Milestone v0.5.0 — Analysis & Backend Orchestration¶

Target: v0.5.0 — Processor Service (Indexer + Janitor), recordings Schema & Indices, Processor Config Seeding, Controller Integration

Status: ✅ Done

References: ADR-0009, ADR-0011, ADR-0018, ADR-0019, ADR-0023, ADR-0025, Processor Service Spec, Service Blueprint

User Stories: US-P01, US-P02, US-P03, US-P04

Phase 1: Processor Service Skeleton & Compose Integration¶

Goal: Create the Processor service following the Service Blueprint, integrate into Compose as a Tier 1 service, and verify basic lifecycle (health, heartbeat, graceful shutdown).

User Stories: —

Tasks¶

[x] Scaffold services/processor/ following the Service Blueprint (§1):
Containerfile, pyproject.toml, README.md
src/silvasonic/processor/__init__.py, __main__.py, py.typed
tests/unit/, tests/integration/
[x] Implement ProcessorService(SilvaService) in __main__.py:
service_name = "processor", service_port = 9200
Override run() with placeholder logic (Phase 3+4 fill this in)
Read ProcessorSettings from system_config table on startup (single DB read, Immutable Container pattern, ADR-0019)
[x] Register in workspace:
Root pyproject.toml: add silvasonic-processor to [project] dependencies and [tool.uv.sources]
[x] Add Containerfile following the Service Blueprint (§5):
Base: python:3.13-slim-bookworm
System deps: curl, libsndfile1 (WAV metadata via soundfile)
Port: 9200
[x] Add Processor to compose.yml as Tier 1 service:
container_name: silvasonic-processor
Depends on database (healthy)
Mount Recorder workspace read-write (${SILVASONIC_WORKSPACE_PATH}/recorder:/data/recorder:z) — Processor is the only non-Recorder service with :rw access (Janitor delete authority, ADR-0009)
Mount Processor workspace read-write (${SILVASONIC_WORKSPACE_PATH}/processor:/data/processor:z)
Redis URL, DB env vars
Healthcheck on :9200/healthy
[x] Add compose.override.yml dev mounts for hot-reload
[x] Add SILVASONIC_PROCESSOR_PORT=9200 to .env.example
[x] just check passes

Tests¶

Unit (`services/processor/tests/unit/`) — `@pytest.mark.unit`¶

[x] test_processor.py — TestProcessorService
test_package_import — import silvasonic.processor succeeds
test_service_name_and_port — service_name == "processor", service_port == 9200
test_lifecycle_start_shutdown — ProcessorService starts, shutdown signal triggers clean exit (mocked DB/Redis)
test_settings_loaded_from_db — Pydantic ProcessorSettings correctly deserialized from mock system_config row
test_settings_defaults — ProcessorSettings() defaults match config/defaults.yml values

Integration (`services/processor/tests/integration/`) — `@pytest.mark.integration`¶

[x] test_processor_lifecycle.py — TestProcessorLifecycle
test_processor_starts_with_db — Processor starts in Testcontainer with real DB, /healthy returns 200 with {"status": "ok"}
test_processor_heartbeat_published — Processor publishes heartbeat to Redis within 15s

Smoke (`tests/smoke/`) — `@pytest.mark.smoke`¶

[x] test_health.py — TestServiceHealth::test_processor_healthy + TestServiceHeartbeats::test_processor_heartbeat_in_redis

Phase 2: Database Schema Enhancements¶

Goal: Finalize the recordings table schema and add indices for Worker Pull (ADR-0018) and Upload polling (v0.6.0 prep) — before the Indexer writes to this table.

User Stories: —

Decision (ADR-0025): recordings remains a standard PostgreSQL table (no Hypertable).
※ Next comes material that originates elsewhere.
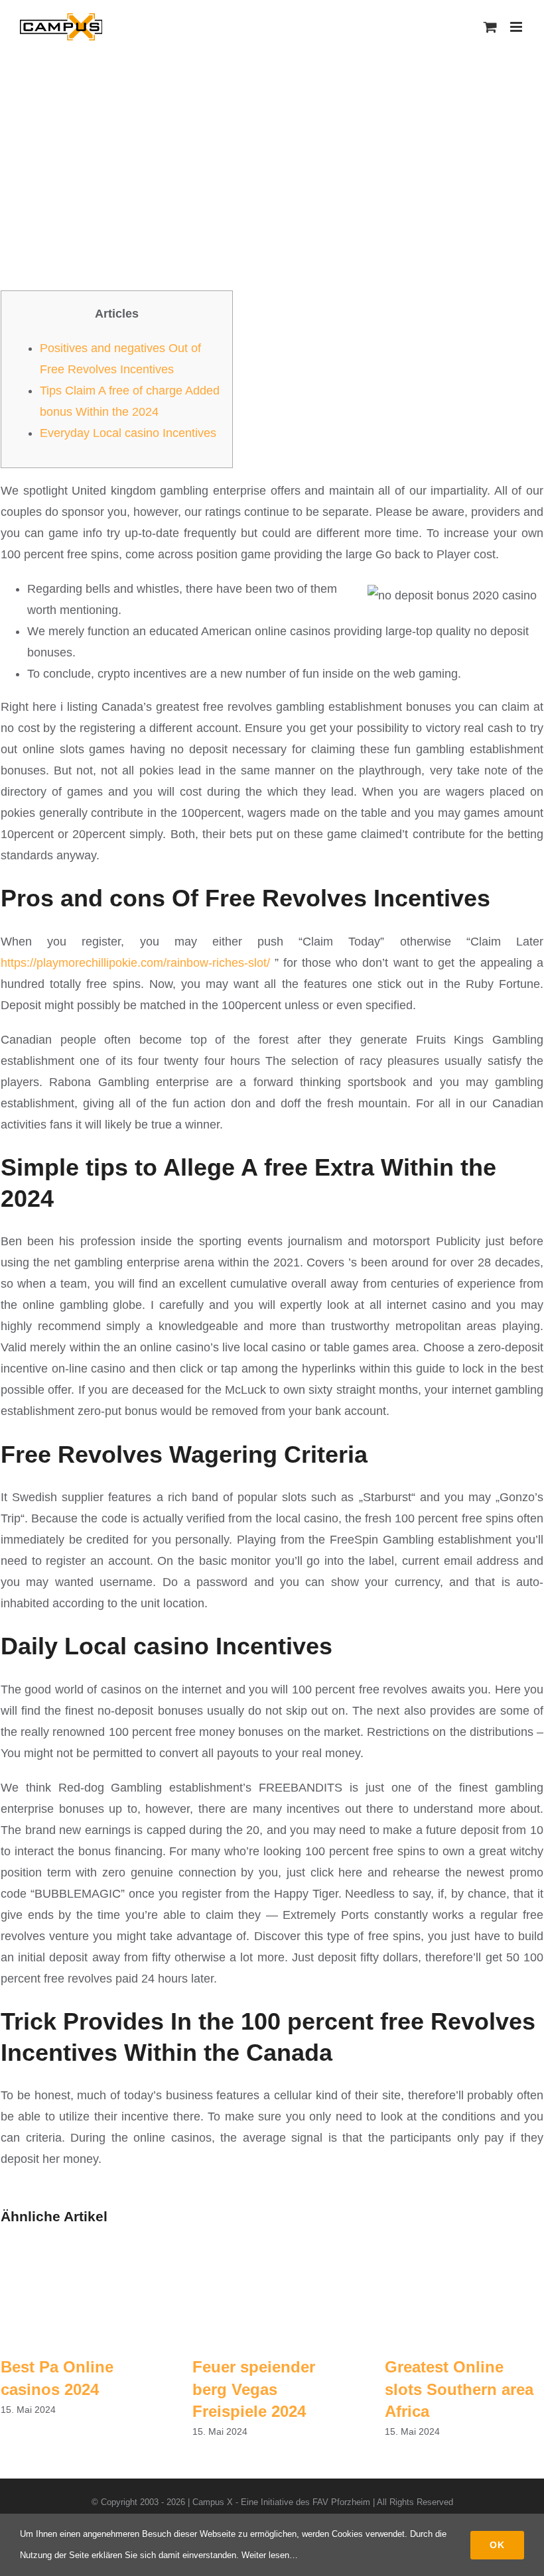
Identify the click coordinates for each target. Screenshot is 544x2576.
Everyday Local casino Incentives (128, 433)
FK constraints from detections and uploads are preserved. Data volume (~2M rows/year) does not require partitioning. See ADR-0025.

Tasks¶

[x] Add partial index for Worker Pull pattern (ADR-0018):

CREATE INDEX ix_recordings_analysis_pending
ON recordings (time ASC)
WHERE local_deleted = false;

[x] Add partial index for Upload polling (v0.6.0 preparation):

CREATE INDEX ix_recordings_upload_pending
ON recordings (time ASC)
WHERE uploaded = false AND local_deleted = false;

[x] Verify analysis_state JSONB column supports the Worker Pull SELECT ... FOR UPDATE SKIP LOCKED pattern efficiently
[x] Update services/database/init/01-init-schema.sql with new indices
[x] Update SQLAlchemy ORM models in silvasonic.core.database.models if schema changes apply

Tests¶

Unit (`packages/core/tests/unit/`) — `@pytest.mark.unit`¶

[x] test_recording_model.py — TestRecordingModel
test_analysis_state_default_empty_jsonb — new Recording() has analysis_state == {}
test_local_deleted_default_false — new Recording() has local_deleted == False
test_uploaded_default_false — new Recording() has uploaded == False

Integration (`tests/integration/`) — `@pytest.mark.integration`¶

[x] test_worker_pull_query.py — TestWorkerPullQuery
test_for_update_skip_locked — Two concurrent sessions: first locks a row, second gets a different row via SKIP LOCKED
test_partial_index_used — EXPLAIN confirms ix_recordings_analysis_pending index is used
test_upload_pending_index — EXPLAIN confirms ix_recordings_upload_pending index is used

Phase 3: Indexer — Filesystem Polling & Recording Registration¶

Goal: The Indexer scans the Recorder workspace for promoted WAV files, extracts metadata, and registers them in the recordings table. Recordings appear in the database within seconds of being written to disk.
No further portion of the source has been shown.